* _TASK DESCRIPTION_: Show each line of the records below that contains the word "Select", copying every such line in full.

* START EXERCISE MATERIAL *

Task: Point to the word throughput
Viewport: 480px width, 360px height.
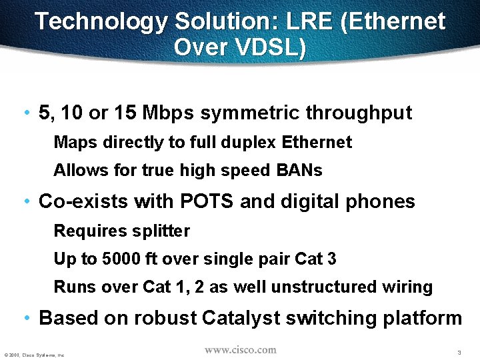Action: pyautogui.click(x=359, y=113)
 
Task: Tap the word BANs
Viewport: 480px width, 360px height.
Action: pyautogui.click(x=299, y=171)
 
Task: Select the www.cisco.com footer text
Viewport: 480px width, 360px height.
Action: pyautogui.click(x=240, y=350)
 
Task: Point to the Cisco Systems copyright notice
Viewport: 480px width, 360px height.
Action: pyautogui.click(x=34, y=355)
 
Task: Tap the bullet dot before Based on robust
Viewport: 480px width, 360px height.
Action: pyautogui.click(x=25, y=319)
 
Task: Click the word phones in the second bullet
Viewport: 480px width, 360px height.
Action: pyautogui.click(x=382, y=201)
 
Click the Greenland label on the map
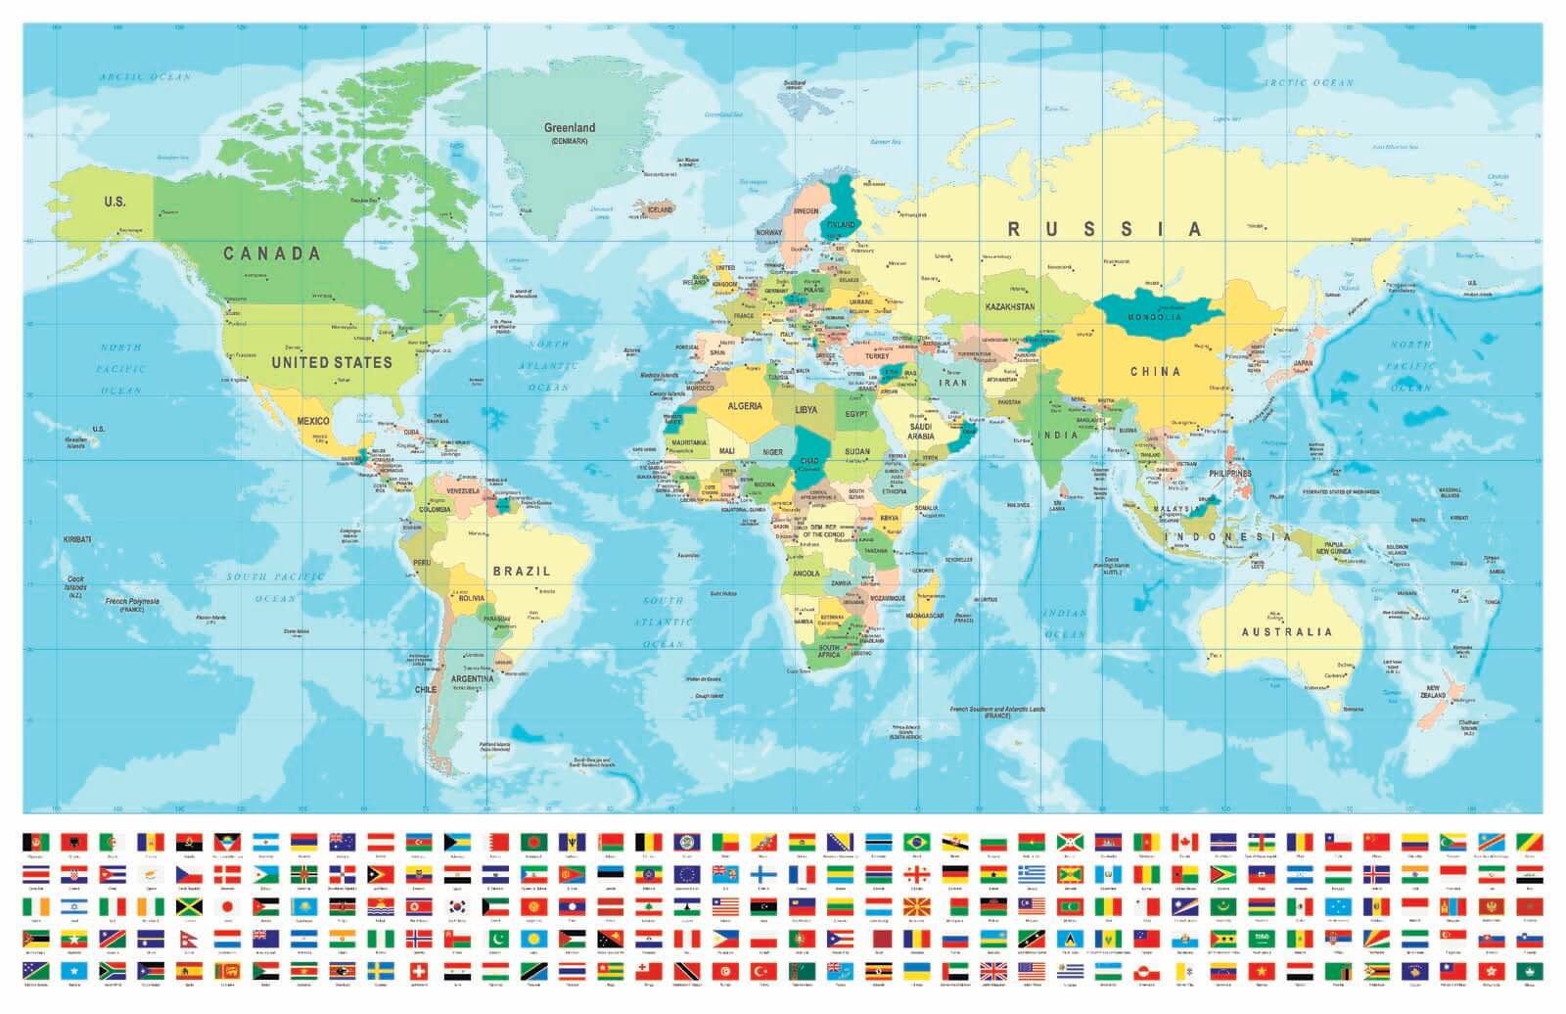570,128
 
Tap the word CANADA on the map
271,254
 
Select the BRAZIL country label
521,571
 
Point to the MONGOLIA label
1154,317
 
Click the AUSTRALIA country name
1287,632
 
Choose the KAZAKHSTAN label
1010,306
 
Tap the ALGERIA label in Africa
744,406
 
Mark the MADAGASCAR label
924,616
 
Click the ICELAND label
660,209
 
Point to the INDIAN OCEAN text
1064,623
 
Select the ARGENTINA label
472,678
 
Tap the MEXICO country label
313,421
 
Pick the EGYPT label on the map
856,414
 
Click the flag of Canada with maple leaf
1184,843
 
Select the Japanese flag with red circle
227,907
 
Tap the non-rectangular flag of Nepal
188,940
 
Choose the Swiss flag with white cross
418,971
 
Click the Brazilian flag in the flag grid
917,843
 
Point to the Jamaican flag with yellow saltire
189,907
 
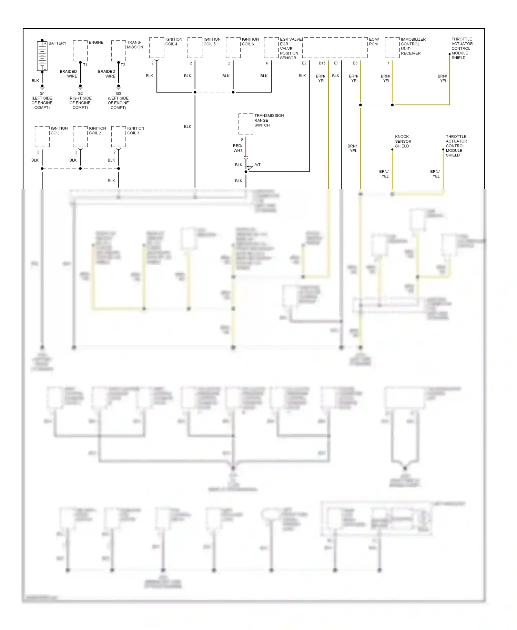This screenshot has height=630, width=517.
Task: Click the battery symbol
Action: click(42, 55)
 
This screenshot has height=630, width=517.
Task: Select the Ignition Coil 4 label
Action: click(173, 42)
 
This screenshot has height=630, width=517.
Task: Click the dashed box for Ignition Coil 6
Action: click(233, 48)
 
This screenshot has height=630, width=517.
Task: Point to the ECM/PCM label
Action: click(374, 42)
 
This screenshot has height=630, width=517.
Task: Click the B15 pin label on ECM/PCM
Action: click(322, 63)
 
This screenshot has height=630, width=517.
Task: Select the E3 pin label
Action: click(355, 63)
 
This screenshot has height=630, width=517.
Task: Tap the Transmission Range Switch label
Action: click(268, 120)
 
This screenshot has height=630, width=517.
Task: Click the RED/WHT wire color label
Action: click(238, 148)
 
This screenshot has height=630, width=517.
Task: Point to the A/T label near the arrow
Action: click(257, 165)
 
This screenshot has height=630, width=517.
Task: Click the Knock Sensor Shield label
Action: click(403, 141)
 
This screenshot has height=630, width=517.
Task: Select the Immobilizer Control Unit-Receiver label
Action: click(413, 46)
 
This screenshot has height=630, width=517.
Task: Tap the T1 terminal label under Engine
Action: click(85, 65)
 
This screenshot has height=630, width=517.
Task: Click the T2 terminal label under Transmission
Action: click(123, 65)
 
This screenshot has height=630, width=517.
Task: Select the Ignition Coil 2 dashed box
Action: click(80, 136)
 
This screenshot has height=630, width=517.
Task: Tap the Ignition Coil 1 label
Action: click(59, 131)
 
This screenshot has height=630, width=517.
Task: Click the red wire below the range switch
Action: click(246, 146)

* END EXERCISE MATERIAL *

* _ANSWER_:
Task: Select the www.cisco.com footer text
Select the BRAZIL country label
Select the ARGENTINA label
Select the Japanese flag with red circle
Task: Select the Ignition Coil 4 label
Task: Select the E3 pin label
Task: Select the Immobilizer Control Unit-Receiver label
Task: Select the Ignition Coil 2 dashed box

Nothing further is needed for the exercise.